Cours Moyen : CM = (H + B + C) / 3
Déviation Moyenne des n dernières séances : DM = 1/n × Somme |CM - MM(CMn)|
CCI = (CM - MM(CMn)) / 0.015 × DM
 
Avec :
H plus haut de la séance,
B plus bas de la séance,
C cours de clôture,
MM moyenne mobile.
 
 
Interprétation :
 
- L’auteur préconise de ne s’intéresser qu’aux seuls mouvements de marché qui correspondent avec un CCI supérieur à 100 ou inférieur à -100. Lorsque le CCI se trouve au dessus du niveau + 100, la tendance est fortement haussière, c’est un signal d’achat. A l’inverse quand le CCI se trouve sous -100, la tendance est fortement baissière, c’est un signal baissier.

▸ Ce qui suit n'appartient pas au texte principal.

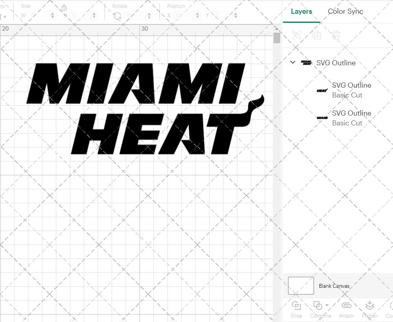
Task: Delete the selection with the trash icon
Action: [x=336, y=35]
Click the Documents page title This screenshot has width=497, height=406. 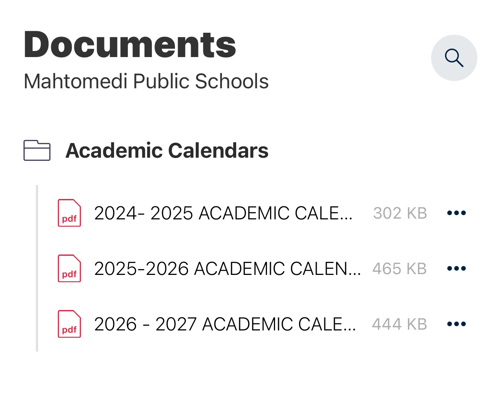tap(130, 44)
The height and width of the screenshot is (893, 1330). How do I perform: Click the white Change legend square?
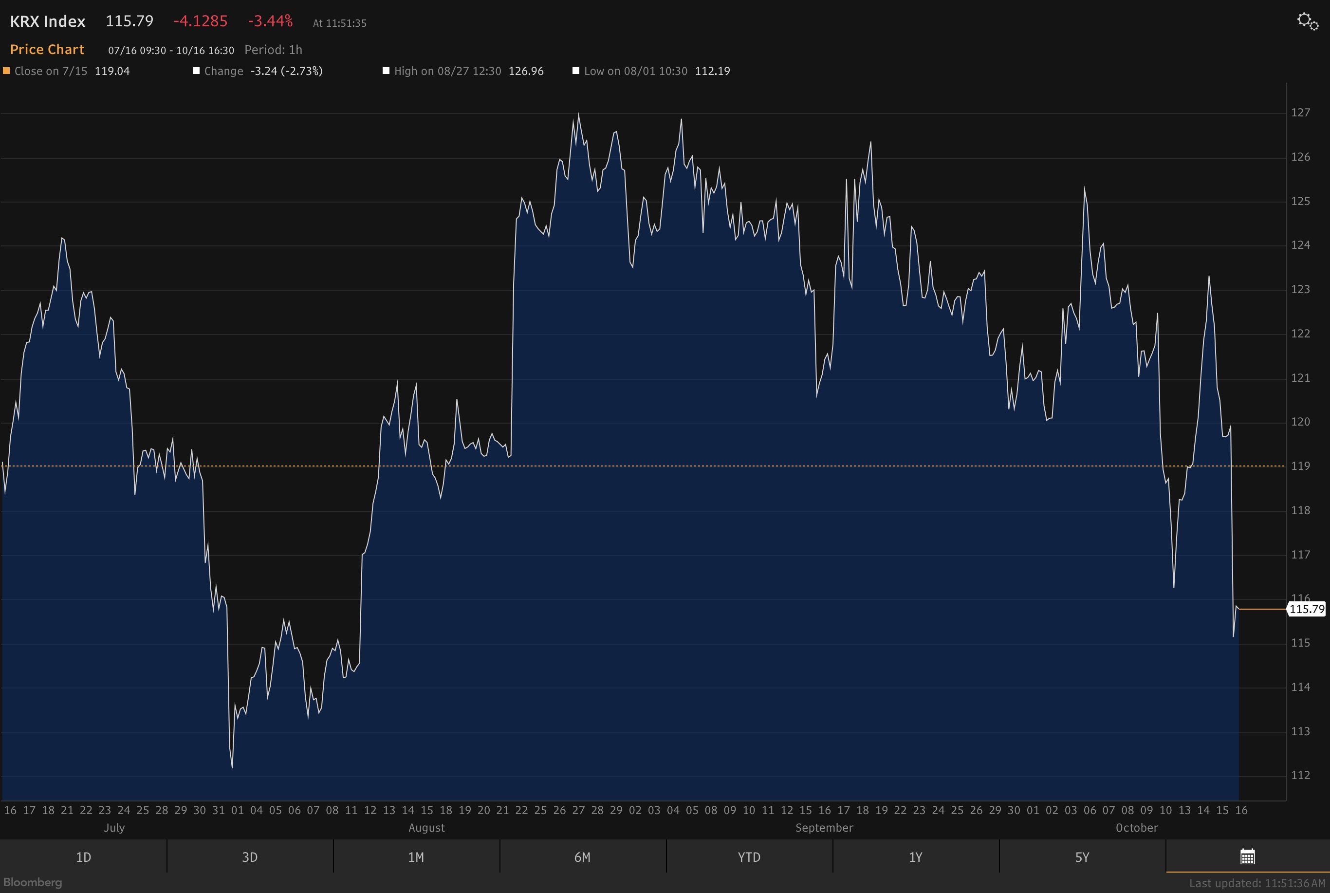pyautogui.click(x=196, y=71)
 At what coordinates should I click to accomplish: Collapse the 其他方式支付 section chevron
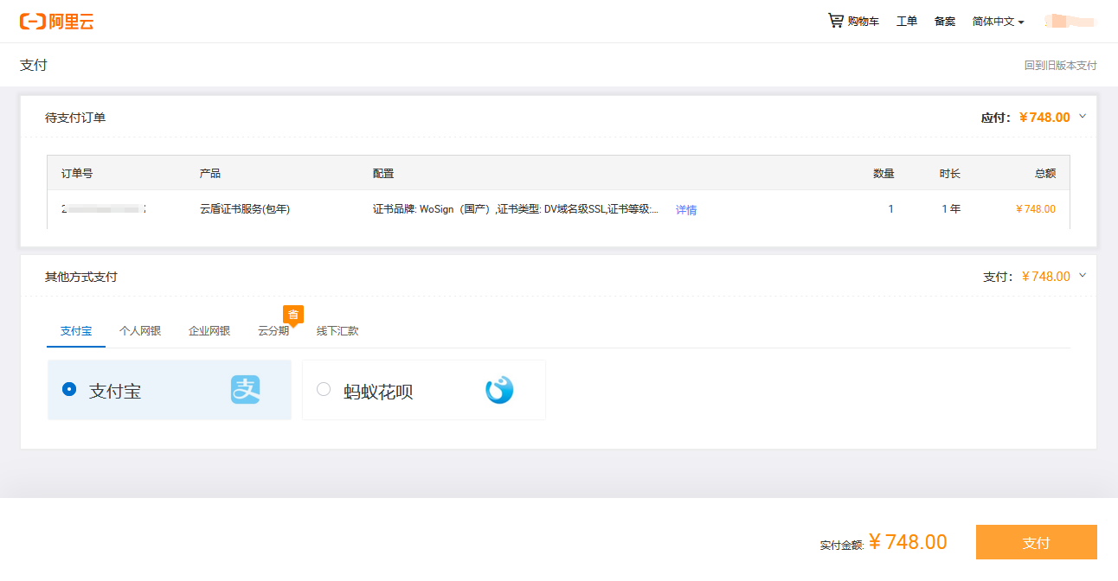1083,275
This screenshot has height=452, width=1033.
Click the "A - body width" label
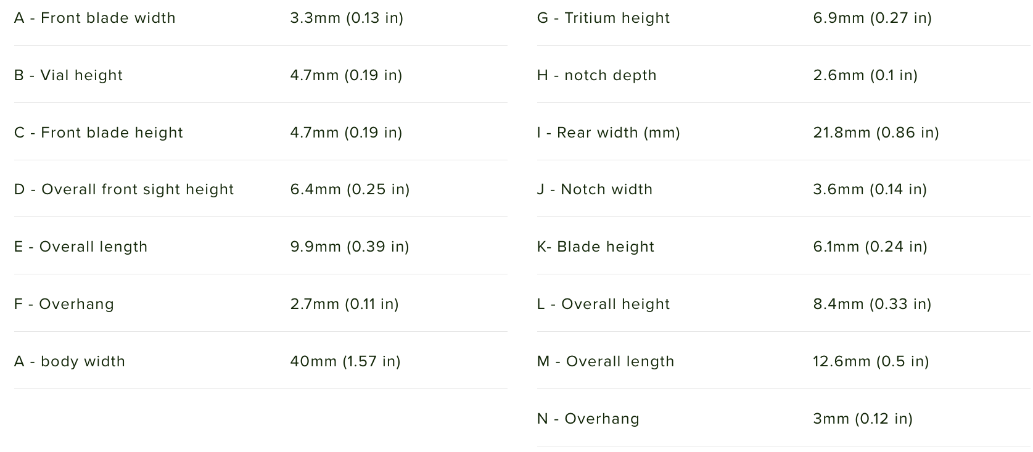tap(70, 361)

Cette approche est intéressante car elle permet aux traders d’intervenir sur un titre seulement en période de forte tendance.
 
- A l’instar des autres oscillateurs, le CCI se prête parfaitement à la recherche de divergences entre les cours et l’indicateur pour mettre en alerte sur de possibles retournements de tendance.
 
Regardons à nouveau l'exemple sur Renault, auquel nous associons d'autres indicateurs dont le CCI, le RSI, et les stochastics. On remarque que lles oscillateurs fournissent quasiment les mêmes informations ce qui rend leur utilisation conjointe redondante.  Le CCI se montre toutefois plus réactif, ce qui en fait un outil particulièrement apprécié des traders.
 
 
 
 
Conclusion :
 
Premier constat, les oscillateurs fournissent quasiment les mêmes informations ce qui rend leur utilisation conjointe redondante. Les analystes ont coutume de sélectionner deux oscillateurs pour valider des signaux, notamment des divergences qui donnent les meilleurs signaux. Les plus utilisées sont le RSI, les stochastiques et les bandes de Bollinger.
 
Second constat, acheter un oscillateur survendu ou vendre un oscillateur suracheté ne donne pas de résultats profitables. En premier lieu, rappelez vous que les oscillateurs sont surtout utilisés sur des marchés peu directionnels. Un titre qui rentre dans une tendance baissière peut devenir survendu et le rester longtemps, tant que la tendance baissière n’est pas terminée (et inversement).
 
 
Les indicateurs techniques sont d’une aide précieuse, mais il est inutile de s’abreuver d’une multitude d’indicateurs qui ne seront pas toujours utilisés à bon escient. Un (ou deux) indicateur(s) de suivi de tendance et un  (ou deux) oscillateurs utilisés conjointement vous donneront des résultats pertinents si vous en suivez strictement les règles de fonctionnement. Apprenez à les utiliser sur des historiques de cours pour identifier ceux avec lesquels vous êtes le plus à l’aise. Mais gardez à l’esprit qu’ils ne sont pas infaillibles et les signaux donnés ne dispenseront jamais de règles strictes de gestion.